#### SUPPLIED ENTRIES:
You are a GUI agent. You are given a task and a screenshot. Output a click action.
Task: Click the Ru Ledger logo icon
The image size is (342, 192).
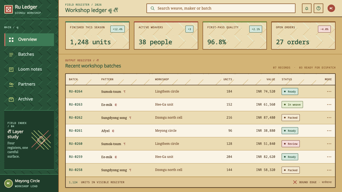[x=9, y=9]
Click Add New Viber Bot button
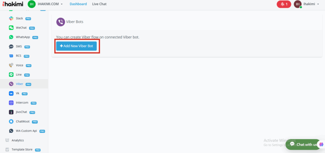Image resolution: width=325 pixels, height=153 pixels. (76, 46)
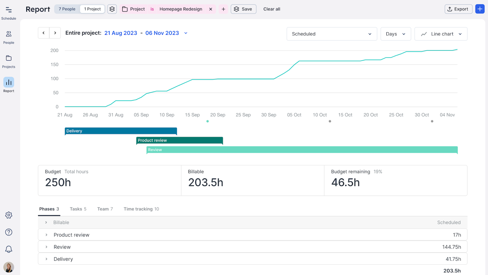Viewport: 488px width, 275px height.
Task: Open the Line chart type dropdown
Action: [441, 34]
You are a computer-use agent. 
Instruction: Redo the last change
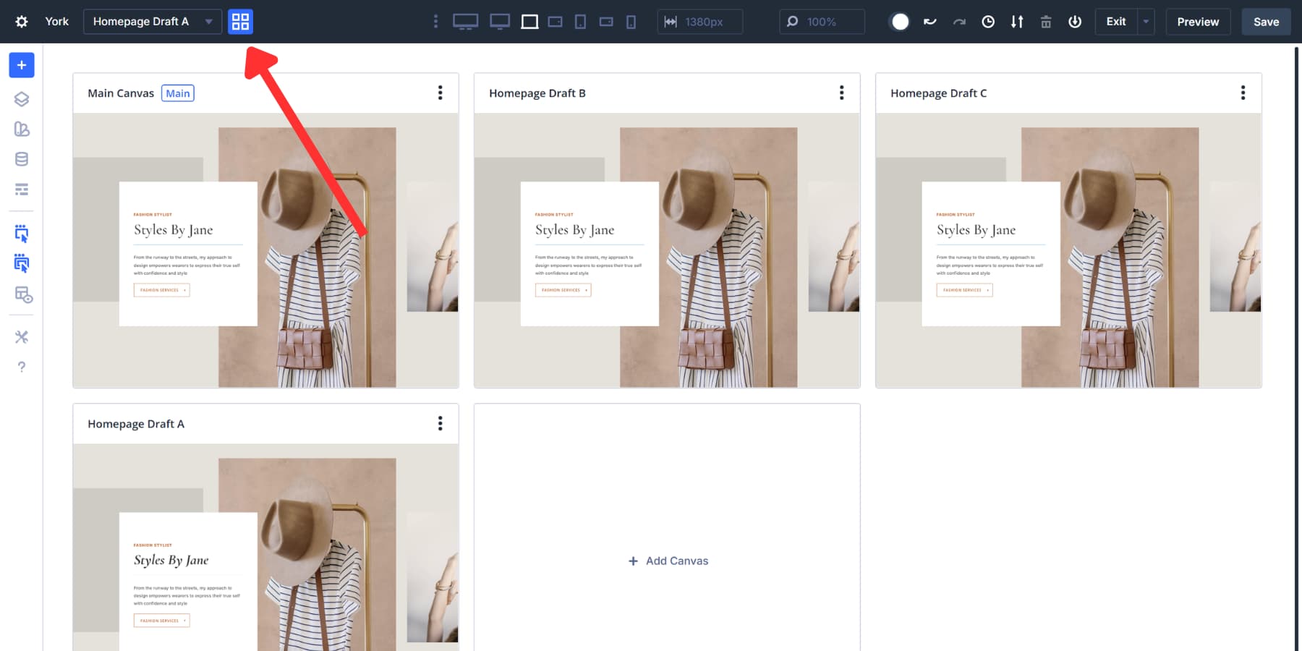point(959,22)
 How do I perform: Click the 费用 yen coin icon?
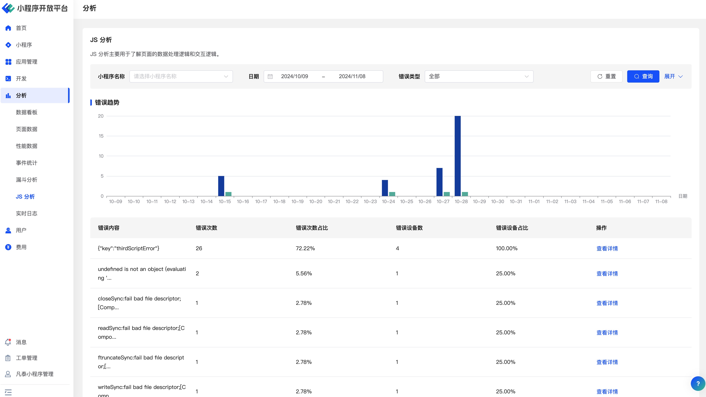click(8, 247)
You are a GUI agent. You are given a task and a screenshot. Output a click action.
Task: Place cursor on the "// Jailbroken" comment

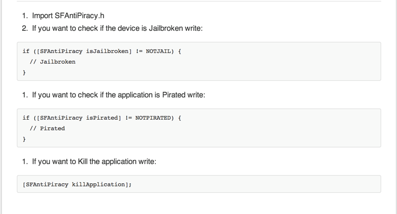(52, 62)
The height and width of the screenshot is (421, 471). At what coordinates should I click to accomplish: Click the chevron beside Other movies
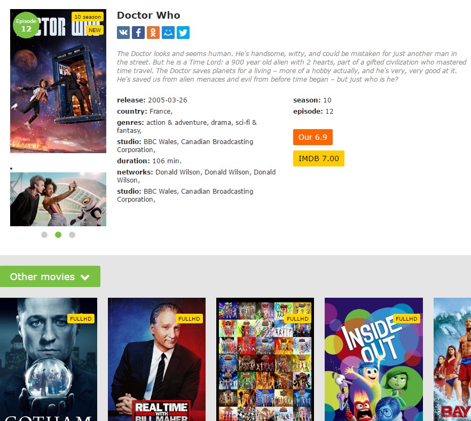(85, 277)
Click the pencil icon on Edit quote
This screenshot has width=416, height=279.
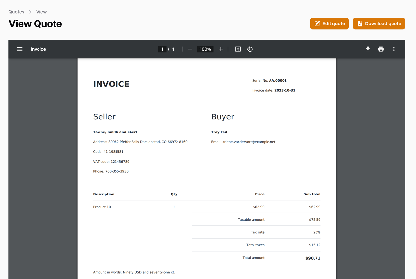[x=317, y=23]
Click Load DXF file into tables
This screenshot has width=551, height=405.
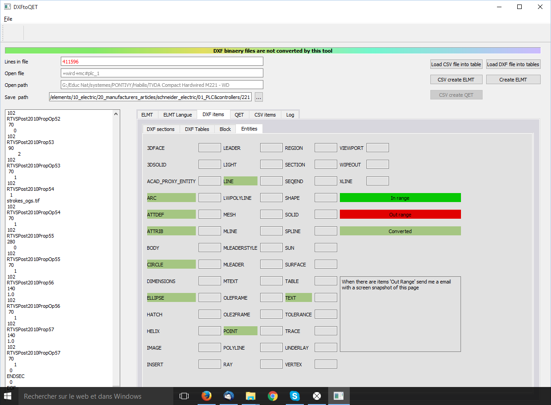click(513, 64)
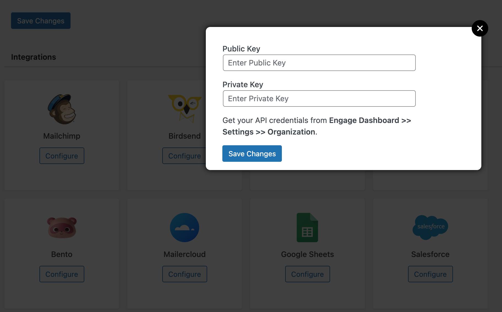Click the Mailercloud cloud icon
The image size is (502, 312).
point(184,228)
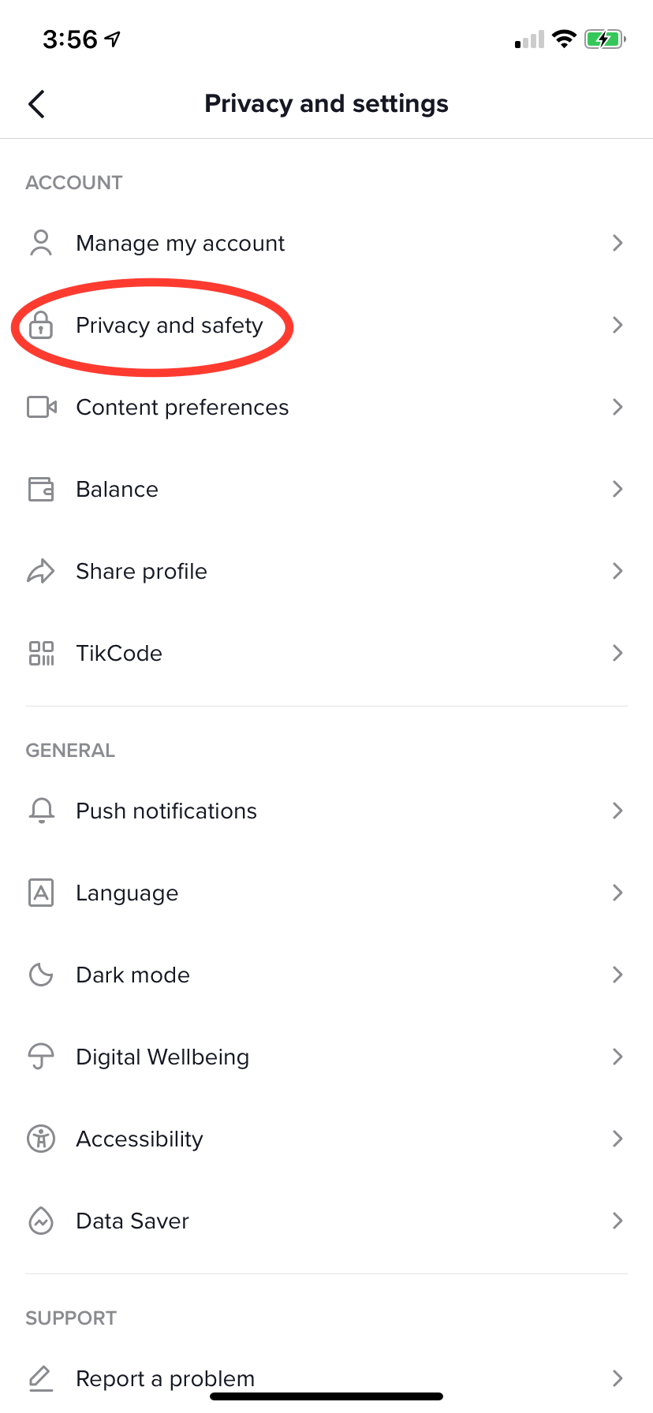Screen dimensions: 653x1413
Task: Tap the bell icon for Push notifications
Action: pos(41,811)
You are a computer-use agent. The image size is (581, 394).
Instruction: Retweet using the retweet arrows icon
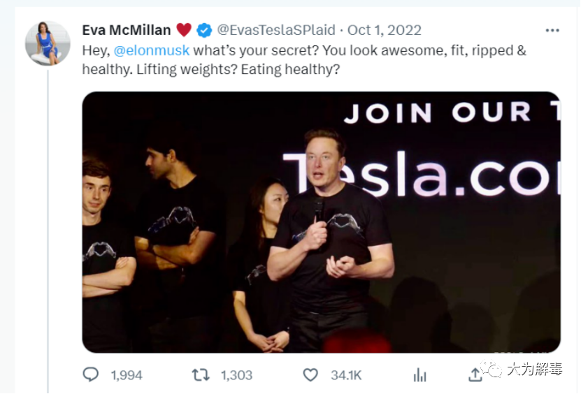[201, 375]
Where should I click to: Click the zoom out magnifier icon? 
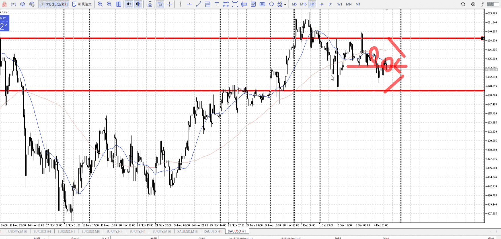pyautogui.click(x=109, y=4)
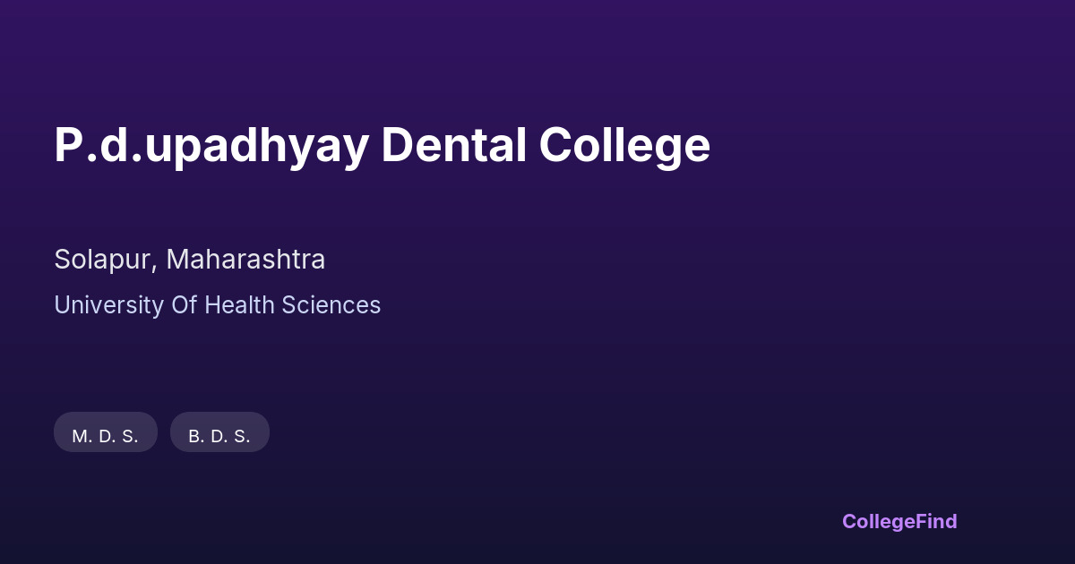Click the M. D. S. course tag
Viewport: 1075px width, 564px height.
(x=106, y=436)
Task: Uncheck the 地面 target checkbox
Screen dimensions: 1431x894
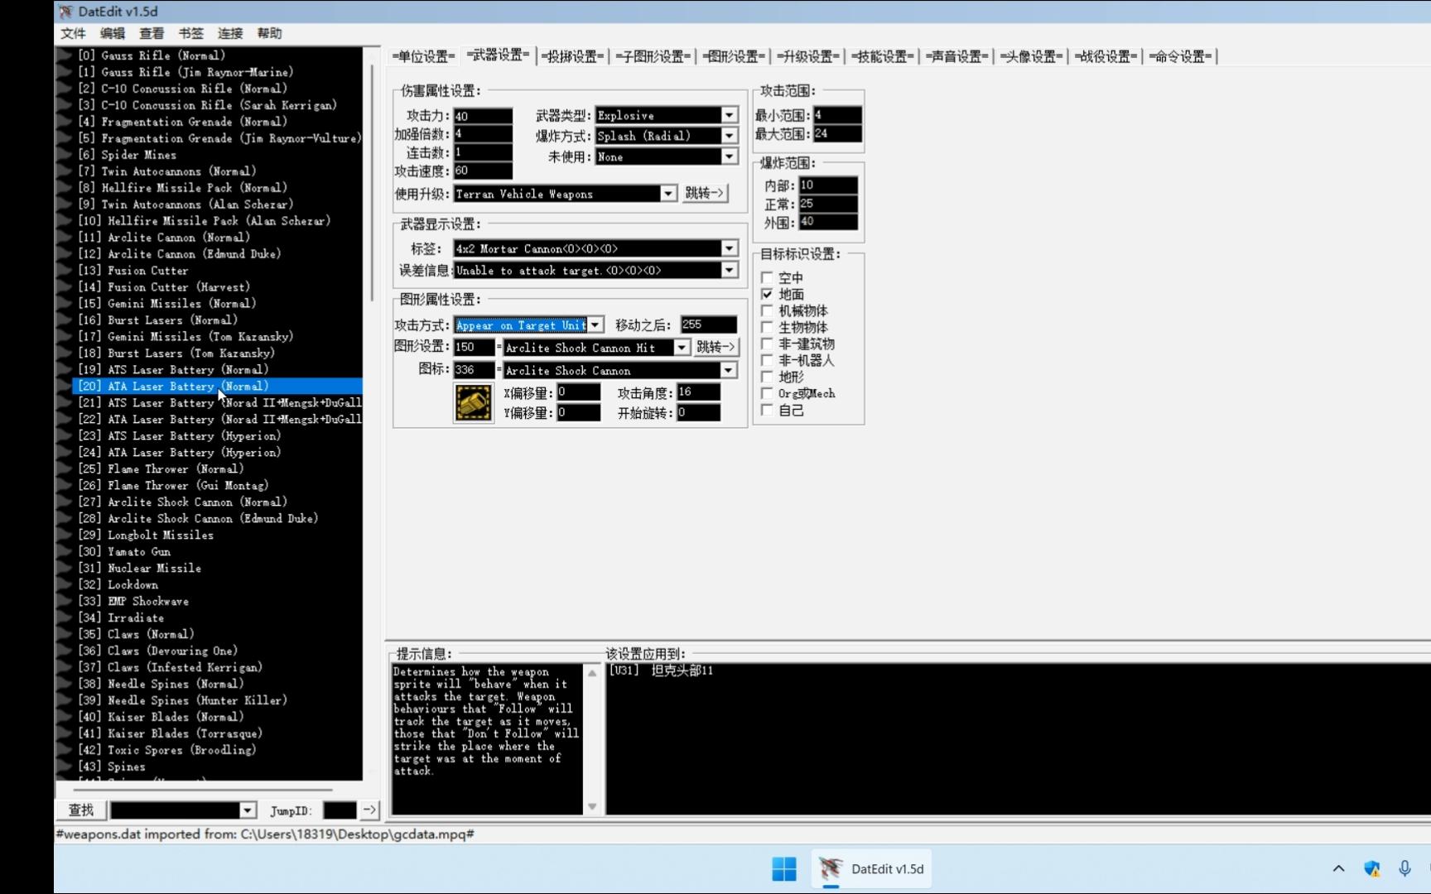Action: click(768, 294)
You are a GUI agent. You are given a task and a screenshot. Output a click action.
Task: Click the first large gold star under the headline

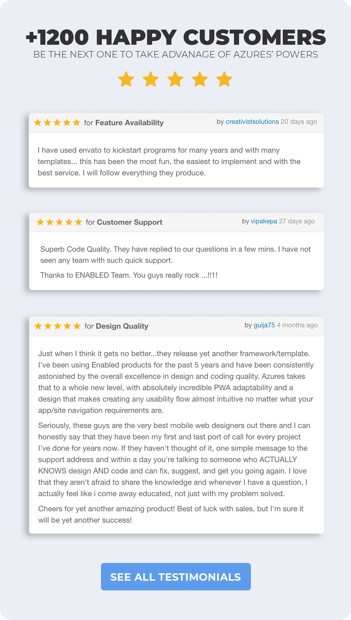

#### WHAT TO DO:
Set out the lines above as a numbered list, skipping any blank ones and leaving the pictures out.

#### COMPLETED TASK:
1. You are a GUI agent. You are given a task and a screenshot. Output a click action.
2. Task: Click the Ru Ledger logo icon
3. The image size is (342, 192).
4. [x=9, y=9]
5. Click Add New Viber Bot button
6. Image resolution: width=325 pixels, height=153 pixels. (76, 46)
7. Viewport: 488px width, 275px height.
8. Task: Open the Line chart type dropdown
9. Action: [441, 34]
10. You are a computer-use agent. 
11. Instruction: Redo the last change
12. point(959,22)
13.  How do I perform: Click the 费用 yen coin icon?
14. click(8, 247)
15. You are a GUI agent. You are given a task and a screenshot. Output a click action.
16. Task: Place cursor on the "// Jailbroken" comment
17. (52, 62)
18. The height and width of the screenshot is (421, 471). At what coordinates should I click to accomplish: Click the chevron beside Other movies
19. (85, 277)
20. Click the pencil icon on Edit quote
21. This screenshot has width=416, height=279.
22. [x=317, y=23]
23. Click Load DXF file into tables
24. This screenshot has width=551, height=405.
25. click(513, 64)
26. Click the Mailercloud cloud icon
27. The image size is (502, 312).
28. point(184,228)
29. Screen dimensions: 653x1413
30. Task: Tap the bell icon for Push notifications
31. Action: pos(41,811)
32. You are a computer-use agent. The image size is (581, 394).
33. Instruction: Retweet using the retweet arrows icon
34. [201, 375]
35. Where should I click to: Click the zoom out magnifier icon? 
36. pyautogui.click(x=109, y=4)
37. Click the M. D. S. course tag
38. Viewport: 1075px width, 564px height.
39. (x=106, y=436)
40. Task: Uncheck the 地面 target checkbox
41. Screen dimensions: 1431x894
42. Action: click(768, 294)
43. You are a GUI agent. You are given a task and a screenshot. Output a click action.
44. Task: Click the first large gold star under the headline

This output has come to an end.